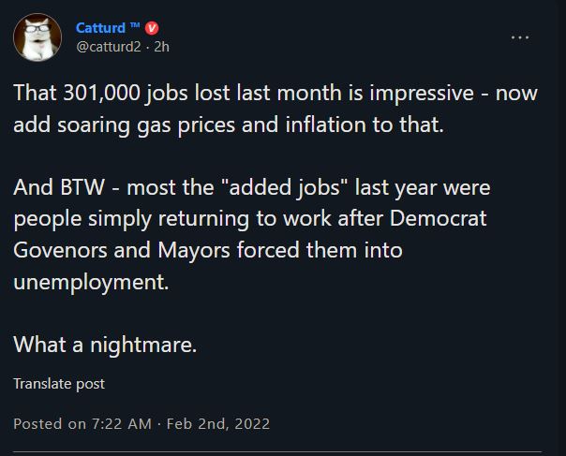This screenshot has width=566, height=456.
Task: Click the words soaring gas prices
Action: pos(146,125)
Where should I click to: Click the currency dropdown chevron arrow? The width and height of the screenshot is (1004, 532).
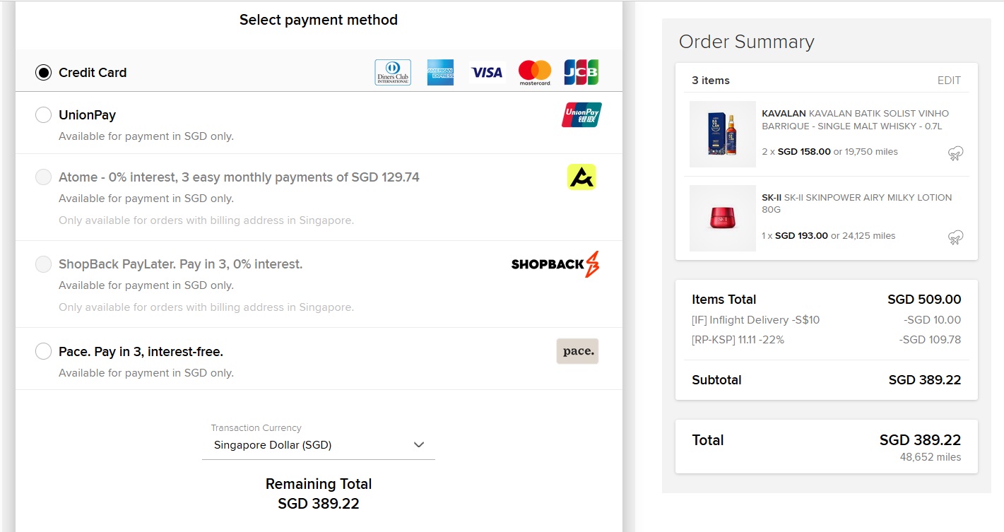pyautogui.click(x=419, y=445)
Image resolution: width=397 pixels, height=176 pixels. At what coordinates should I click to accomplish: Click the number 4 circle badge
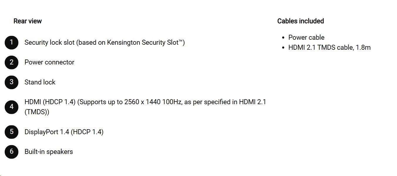pyautogui.click(x=11, y=107)
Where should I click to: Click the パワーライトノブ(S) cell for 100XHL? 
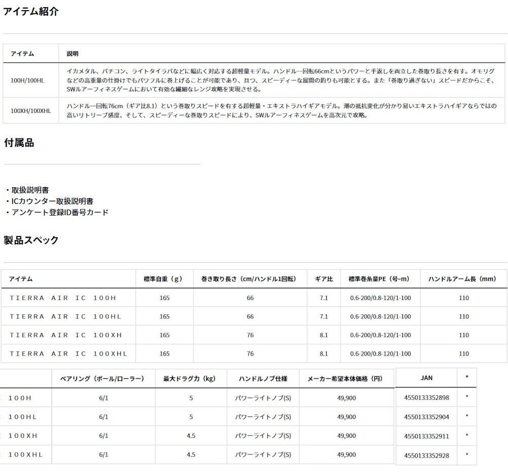263,455
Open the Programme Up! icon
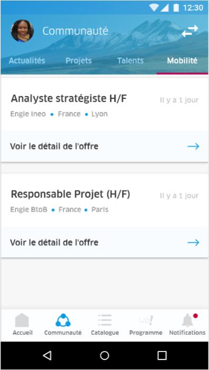Viewport: 209px width, 370px height. coord(146,320)
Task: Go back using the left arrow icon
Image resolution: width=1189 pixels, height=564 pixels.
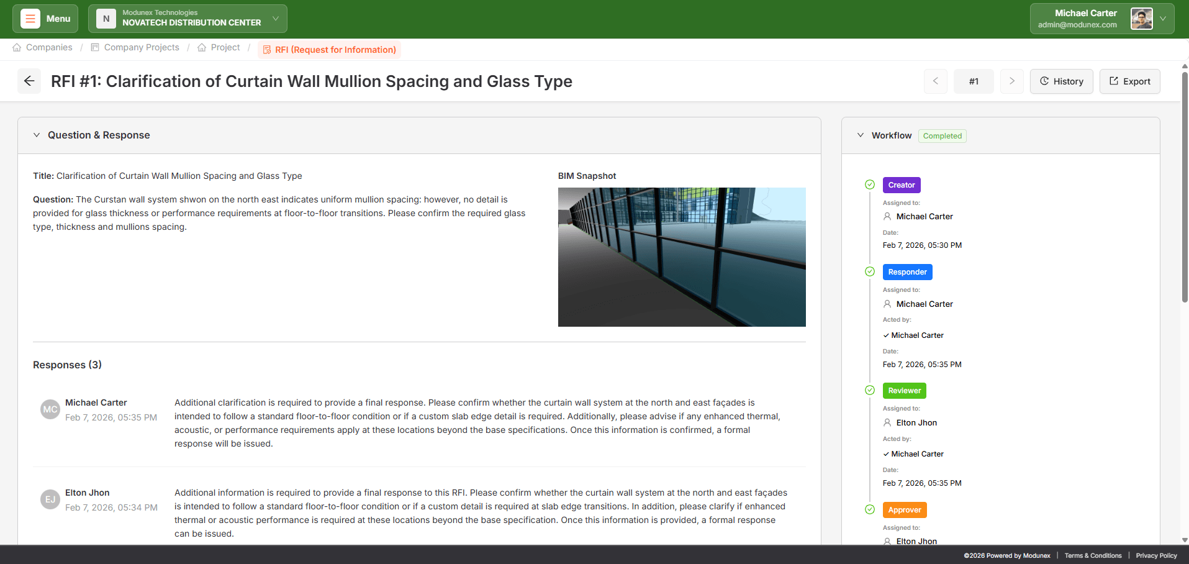Action: coord(29,81)
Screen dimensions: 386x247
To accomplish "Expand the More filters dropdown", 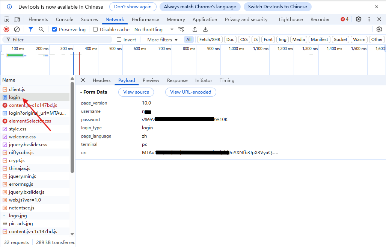I will [x=162, y=39].
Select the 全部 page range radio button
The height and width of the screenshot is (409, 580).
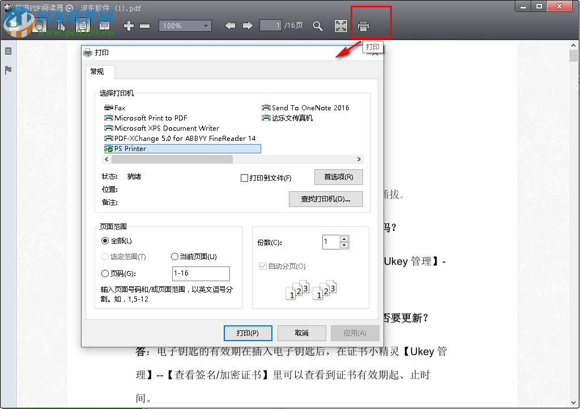pyautogui.click(x=105, y=240)
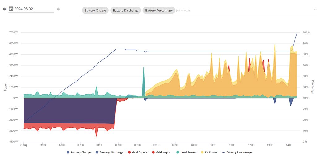The height and width of the screenshot is (158, 317).
Task: Click the yellow PV Power legend swatch
Action: coord(203,152)
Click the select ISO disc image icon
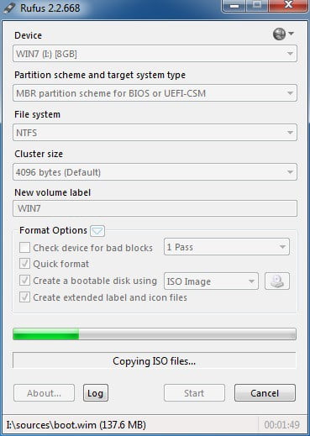The width and height of the screenshot is (310, 436). [277, 281]
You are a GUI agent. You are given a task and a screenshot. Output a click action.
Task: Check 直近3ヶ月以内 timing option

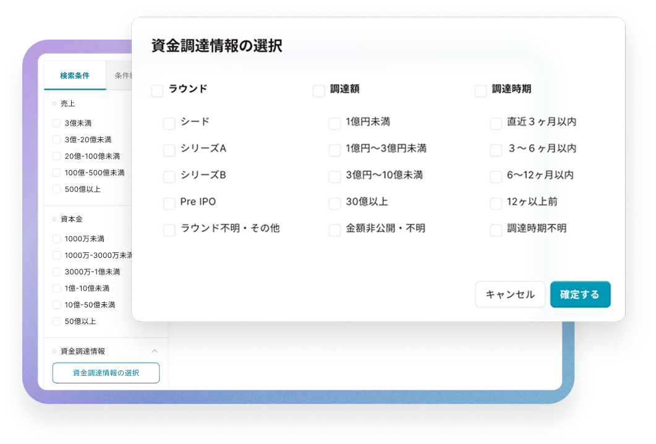[496, 124]
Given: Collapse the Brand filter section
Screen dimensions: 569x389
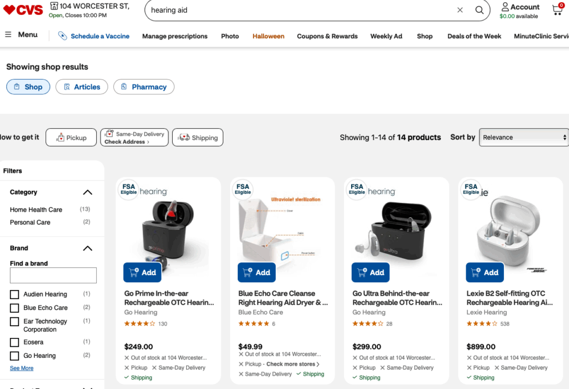Looking at the screenshot, I should click(87, 248).
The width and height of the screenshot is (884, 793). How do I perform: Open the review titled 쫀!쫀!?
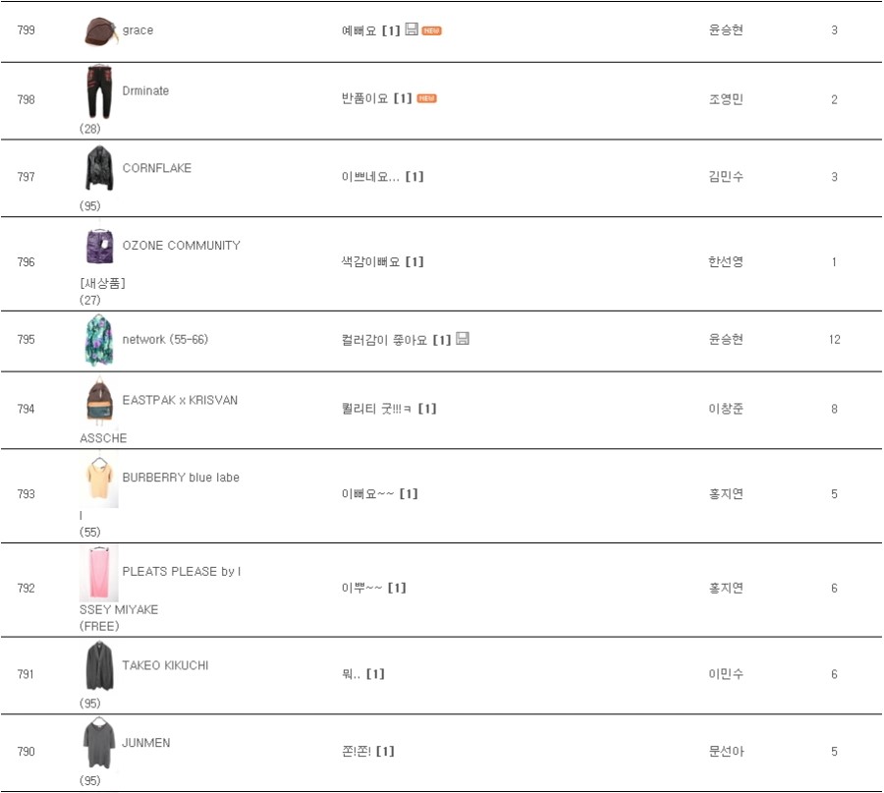pos(357,752)
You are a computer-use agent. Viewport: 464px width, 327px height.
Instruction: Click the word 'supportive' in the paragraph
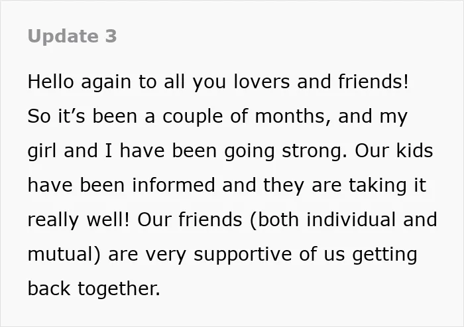(243, 255)
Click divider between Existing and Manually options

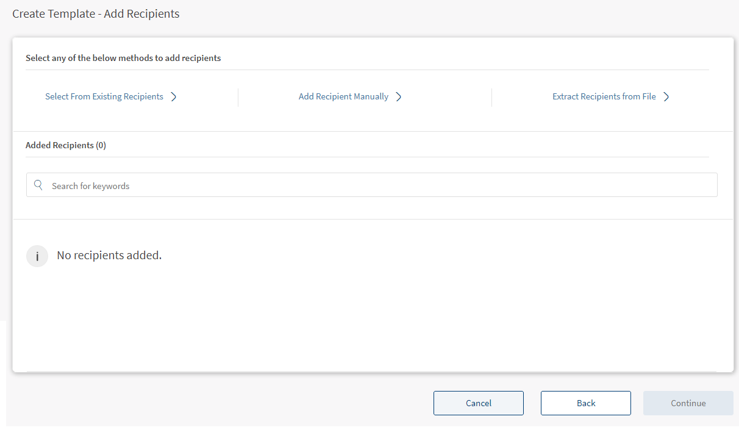[x=238, y=98]
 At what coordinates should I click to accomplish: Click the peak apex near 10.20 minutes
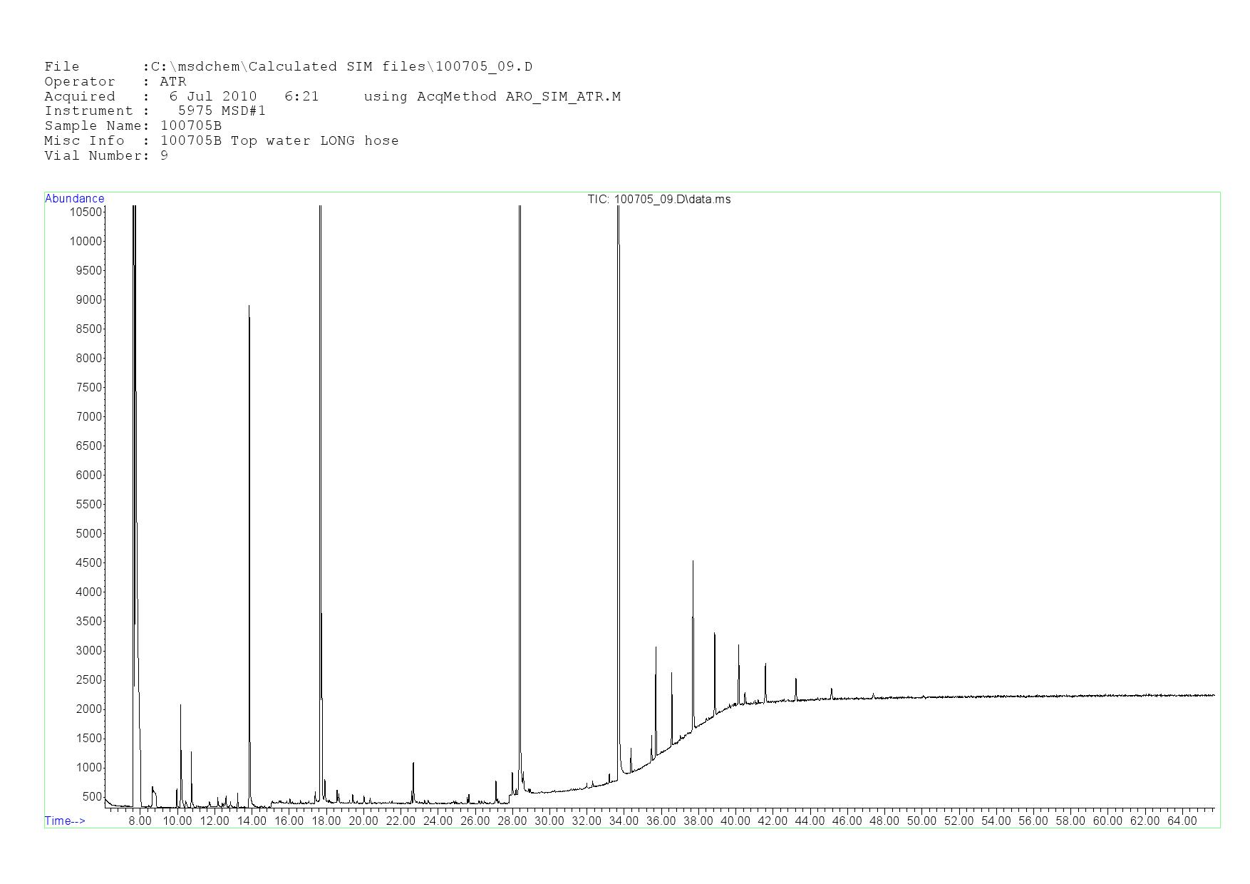click(180, 705)
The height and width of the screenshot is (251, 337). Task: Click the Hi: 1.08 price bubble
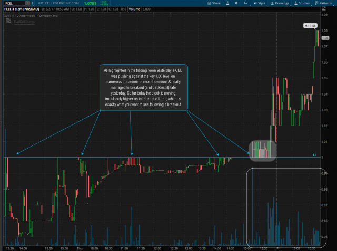tap(310, 26)
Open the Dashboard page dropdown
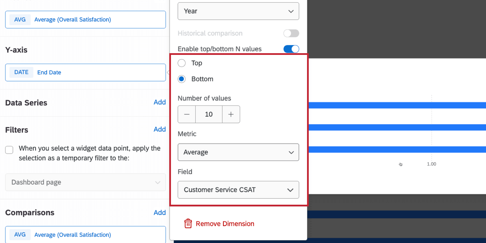 [x=85, y=182]
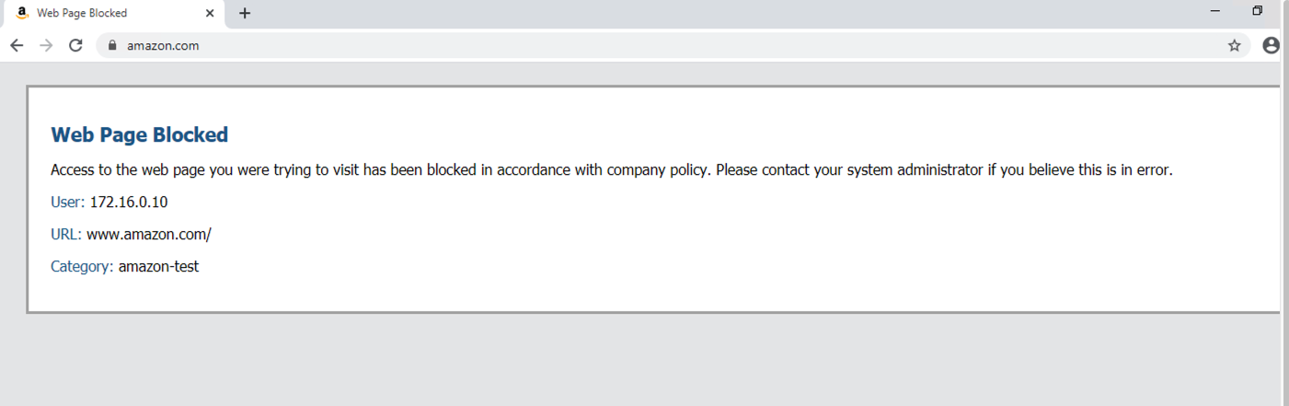
Task: Click the forward navigation arrow
Action: (46, 45)
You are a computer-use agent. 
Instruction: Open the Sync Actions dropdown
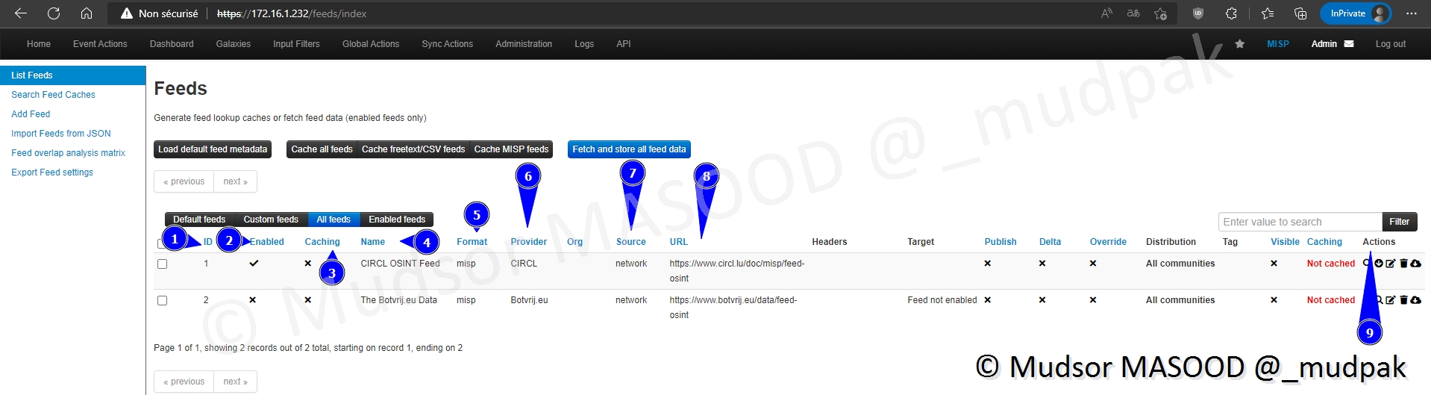[447, 44]
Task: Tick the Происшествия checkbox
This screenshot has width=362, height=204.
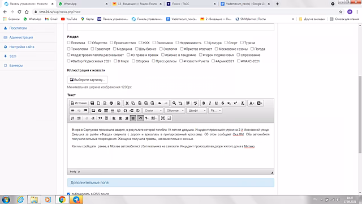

·····

- _WHAT THE TASK REQUIRES_
Exclude every picture, then return precisely the lines that run from the line containing "You are a GUI" through the end of the entries above.

- _RESULT OF THE EXERCISE_
You are a GUI agent. You are given a task and a screenshot. Output a click action.
Task: Check 直近3ヶ月以内 timing option

[496, 124]
Given: Collapse the Brand filter section
Screen dimensions: 569x389
Looking at the screenshot, I should click(87, 248).
The width and height of the screenshot is (884, 793). How do I perform: Open the review titled 쫀!쫀!?
pos(357,752)
You are a computer-use agent. Viewport: 464px width, 327px height.
Instruction: Click the word 'supportive' in the paragraph
(243, 255)
Click divider between Existing and Manually options

[x=238, y=98]
 At what coordinates should I click to accomplish: Click the peak apex near 10.20 minutes
click(180, 705)
The height and width of the screenshot is (251, 337). Task: Click the Hi: 1.08 price bubble
tap(310, 26)
Open the Dashboard page dropdown
 [x=85, y=182]
Task: Click the forward navigation arrow
Action: (46, 45)
You are a computer-use agent. 
Instruction: Open the Sync Actions dropdown
[447, 44]
Task: Tick the Происшествия checkbox
This screenshot has width=362, height=204.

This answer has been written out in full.